Compounding the uncertainty, a lock-up period expires on June 29. Antimony Resources raised roughly C$9.5 million in a placement priced at C$0.45 per share, with each unit including a warrant exercisable at C$0.75. Since the current stock price of around €0.39 is below the placement price, some investors may look to cut their losses once the holding restriction lifts, adding potential selling pressure at a time when sentiment is already fragile.
The operational narrative remains positive. Antimony Resources is advancing permits toward a formal construction application by the end of 2026, and initial metallurgical tests have shown a high recovery rate of 92 percent. But the macro environment for antimony has turned decidedly less favourable. The metal’s price has dropped 36 percent from its June 2025 peak. China’s decision to suspend its export ban on antimony to the United States until November 2026 has eased supply-chain fears, while new substitute materials are also weighing on demand. Both the US and EU classify antimony as a critical raw material, but near-term price weakness is overshadowing that long-term tailwind.

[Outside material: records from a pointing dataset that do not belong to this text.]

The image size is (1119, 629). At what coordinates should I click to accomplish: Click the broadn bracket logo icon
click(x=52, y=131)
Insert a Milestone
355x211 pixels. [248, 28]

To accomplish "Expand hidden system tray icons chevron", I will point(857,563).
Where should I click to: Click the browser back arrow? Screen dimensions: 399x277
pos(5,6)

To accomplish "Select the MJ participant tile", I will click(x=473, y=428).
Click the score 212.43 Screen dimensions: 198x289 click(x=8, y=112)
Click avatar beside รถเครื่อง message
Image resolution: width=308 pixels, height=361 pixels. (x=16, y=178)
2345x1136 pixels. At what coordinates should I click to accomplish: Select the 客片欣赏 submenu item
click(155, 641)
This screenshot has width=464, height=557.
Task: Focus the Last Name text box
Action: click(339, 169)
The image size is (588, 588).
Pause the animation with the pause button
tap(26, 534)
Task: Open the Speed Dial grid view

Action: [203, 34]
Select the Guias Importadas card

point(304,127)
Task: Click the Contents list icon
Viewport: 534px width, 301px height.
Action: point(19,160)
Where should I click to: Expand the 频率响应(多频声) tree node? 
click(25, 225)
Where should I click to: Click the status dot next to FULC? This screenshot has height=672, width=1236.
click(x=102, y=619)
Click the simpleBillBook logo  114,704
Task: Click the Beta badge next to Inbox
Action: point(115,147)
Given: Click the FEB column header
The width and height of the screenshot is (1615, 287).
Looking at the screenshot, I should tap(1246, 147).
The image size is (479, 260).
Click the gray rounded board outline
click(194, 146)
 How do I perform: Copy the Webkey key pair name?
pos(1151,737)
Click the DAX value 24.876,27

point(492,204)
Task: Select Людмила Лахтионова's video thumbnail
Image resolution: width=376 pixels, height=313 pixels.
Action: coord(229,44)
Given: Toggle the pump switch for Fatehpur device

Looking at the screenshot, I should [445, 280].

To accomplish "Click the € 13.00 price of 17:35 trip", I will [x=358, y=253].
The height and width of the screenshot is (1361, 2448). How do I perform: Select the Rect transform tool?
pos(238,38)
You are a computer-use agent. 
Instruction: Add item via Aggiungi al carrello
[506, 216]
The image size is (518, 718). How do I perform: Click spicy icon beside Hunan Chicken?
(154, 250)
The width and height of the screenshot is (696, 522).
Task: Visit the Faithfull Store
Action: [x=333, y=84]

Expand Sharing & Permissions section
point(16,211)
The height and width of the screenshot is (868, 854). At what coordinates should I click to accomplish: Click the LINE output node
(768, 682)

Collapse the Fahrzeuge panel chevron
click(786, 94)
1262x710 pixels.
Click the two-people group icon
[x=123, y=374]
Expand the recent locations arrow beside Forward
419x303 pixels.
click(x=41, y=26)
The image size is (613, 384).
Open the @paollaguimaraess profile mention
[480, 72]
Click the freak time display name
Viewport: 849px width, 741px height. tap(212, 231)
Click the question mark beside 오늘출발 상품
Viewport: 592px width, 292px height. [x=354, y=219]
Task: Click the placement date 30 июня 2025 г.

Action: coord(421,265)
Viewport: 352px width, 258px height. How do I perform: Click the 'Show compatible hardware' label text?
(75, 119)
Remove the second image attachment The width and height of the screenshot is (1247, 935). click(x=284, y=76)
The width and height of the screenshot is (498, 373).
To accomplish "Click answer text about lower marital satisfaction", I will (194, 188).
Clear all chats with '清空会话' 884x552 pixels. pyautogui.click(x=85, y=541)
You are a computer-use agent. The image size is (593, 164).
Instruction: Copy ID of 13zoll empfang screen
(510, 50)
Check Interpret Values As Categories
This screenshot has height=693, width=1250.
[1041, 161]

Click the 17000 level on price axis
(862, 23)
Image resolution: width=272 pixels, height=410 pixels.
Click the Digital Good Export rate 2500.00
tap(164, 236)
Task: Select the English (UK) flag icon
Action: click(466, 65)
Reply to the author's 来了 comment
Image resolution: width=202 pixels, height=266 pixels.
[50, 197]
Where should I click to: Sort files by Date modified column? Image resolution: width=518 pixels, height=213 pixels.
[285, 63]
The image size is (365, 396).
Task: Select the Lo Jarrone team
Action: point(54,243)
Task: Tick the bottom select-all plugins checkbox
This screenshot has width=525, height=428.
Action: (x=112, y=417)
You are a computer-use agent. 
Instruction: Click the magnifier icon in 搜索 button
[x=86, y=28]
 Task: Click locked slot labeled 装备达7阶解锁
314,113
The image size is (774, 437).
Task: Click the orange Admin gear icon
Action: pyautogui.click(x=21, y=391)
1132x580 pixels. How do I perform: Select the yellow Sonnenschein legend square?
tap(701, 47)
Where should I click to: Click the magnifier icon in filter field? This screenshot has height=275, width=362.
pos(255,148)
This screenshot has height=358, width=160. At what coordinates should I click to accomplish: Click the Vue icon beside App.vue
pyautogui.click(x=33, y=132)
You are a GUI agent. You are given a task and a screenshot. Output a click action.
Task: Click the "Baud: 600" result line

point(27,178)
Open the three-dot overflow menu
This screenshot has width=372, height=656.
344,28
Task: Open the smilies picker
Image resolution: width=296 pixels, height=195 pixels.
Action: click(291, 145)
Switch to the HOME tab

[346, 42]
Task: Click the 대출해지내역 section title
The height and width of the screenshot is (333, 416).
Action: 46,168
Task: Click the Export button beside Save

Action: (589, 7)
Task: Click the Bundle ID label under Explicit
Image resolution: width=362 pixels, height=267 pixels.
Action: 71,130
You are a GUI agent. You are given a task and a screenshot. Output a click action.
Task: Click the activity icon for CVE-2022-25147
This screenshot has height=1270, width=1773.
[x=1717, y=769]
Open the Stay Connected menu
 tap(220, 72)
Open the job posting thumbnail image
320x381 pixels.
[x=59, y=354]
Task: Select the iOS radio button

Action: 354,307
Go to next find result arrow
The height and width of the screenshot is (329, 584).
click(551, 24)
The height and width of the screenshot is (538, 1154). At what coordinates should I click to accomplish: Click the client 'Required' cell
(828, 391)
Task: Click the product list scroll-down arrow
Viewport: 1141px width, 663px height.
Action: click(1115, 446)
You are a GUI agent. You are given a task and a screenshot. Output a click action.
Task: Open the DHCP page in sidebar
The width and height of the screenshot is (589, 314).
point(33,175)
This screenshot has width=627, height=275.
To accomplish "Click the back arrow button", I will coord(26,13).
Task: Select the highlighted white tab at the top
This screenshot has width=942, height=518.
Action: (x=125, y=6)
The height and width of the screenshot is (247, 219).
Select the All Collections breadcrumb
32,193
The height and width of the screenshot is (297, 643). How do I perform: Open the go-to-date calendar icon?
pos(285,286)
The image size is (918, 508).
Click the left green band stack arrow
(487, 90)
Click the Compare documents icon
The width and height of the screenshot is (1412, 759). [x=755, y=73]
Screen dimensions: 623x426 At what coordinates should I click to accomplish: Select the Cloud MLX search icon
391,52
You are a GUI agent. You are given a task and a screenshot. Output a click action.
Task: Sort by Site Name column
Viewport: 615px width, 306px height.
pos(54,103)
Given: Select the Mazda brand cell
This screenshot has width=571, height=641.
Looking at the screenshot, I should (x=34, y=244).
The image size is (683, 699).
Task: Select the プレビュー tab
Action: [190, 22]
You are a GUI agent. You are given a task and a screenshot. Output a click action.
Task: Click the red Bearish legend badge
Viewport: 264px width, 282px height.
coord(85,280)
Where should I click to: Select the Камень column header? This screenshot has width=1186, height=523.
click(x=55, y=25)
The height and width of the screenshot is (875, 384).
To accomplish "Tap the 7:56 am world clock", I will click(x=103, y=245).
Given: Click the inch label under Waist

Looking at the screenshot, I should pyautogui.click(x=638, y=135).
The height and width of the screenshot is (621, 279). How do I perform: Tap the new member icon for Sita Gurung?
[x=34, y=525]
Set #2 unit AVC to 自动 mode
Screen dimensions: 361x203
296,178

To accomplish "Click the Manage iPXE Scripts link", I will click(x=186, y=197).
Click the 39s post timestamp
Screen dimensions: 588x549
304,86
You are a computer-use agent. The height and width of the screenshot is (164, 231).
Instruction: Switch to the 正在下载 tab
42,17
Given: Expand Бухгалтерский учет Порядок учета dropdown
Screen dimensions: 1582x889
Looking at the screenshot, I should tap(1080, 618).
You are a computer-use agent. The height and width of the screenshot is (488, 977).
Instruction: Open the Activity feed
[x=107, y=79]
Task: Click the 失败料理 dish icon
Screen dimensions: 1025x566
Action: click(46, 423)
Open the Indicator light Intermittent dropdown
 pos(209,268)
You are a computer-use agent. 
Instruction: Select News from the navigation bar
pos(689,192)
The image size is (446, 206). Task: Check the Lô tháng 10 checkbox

The next few days will test whether the SRK resource estimate can be compelling enough to soak up the potential overhang from the lock-up expiry. A strong result could validate the project’s scale — Bald Hill may rank among the largest undeveloped antimony deposits outside China — and give buyers a reason to step in. A disappointment, on the other hand, would leave the stock exposed to both weak commodity prices and excess supply. The market is watching the Bald Hill story shift from speculation to a concrete valuation, and the verdict is due any day.